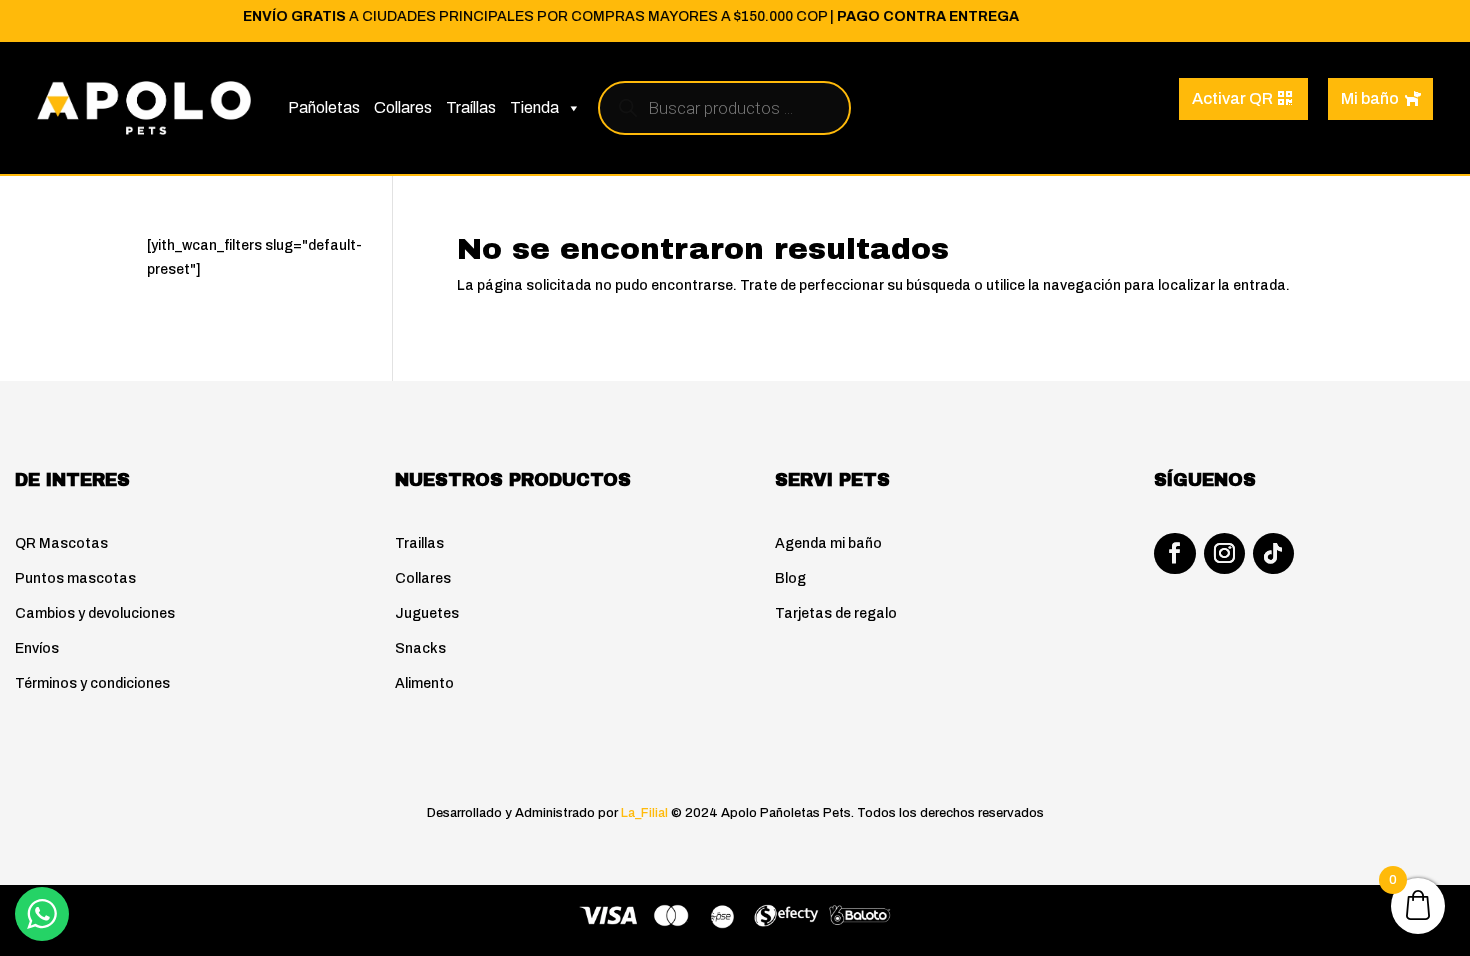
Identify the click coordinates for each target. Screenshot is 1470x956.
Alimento (424, 683)
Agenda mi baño (828, 543)
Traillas (419, 543)
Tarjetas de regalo (836, 613)
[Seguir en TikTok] (1273, 553)
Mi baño (1370, 98)
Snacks (420, 648)
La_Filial (644, 813)
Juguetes (427, 613)
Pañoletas (324, 107)
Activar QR (1232, 98)
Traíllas (471, 107)
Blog (790, 578)
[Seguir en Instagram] (1224, 553)
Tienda (534, 107)
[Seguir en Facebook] (1174, 553)
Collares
......
Problem to work on: Count, in the listing, each line that holds the string "Seguir", then give the count and nothing else.

Output for this task: 3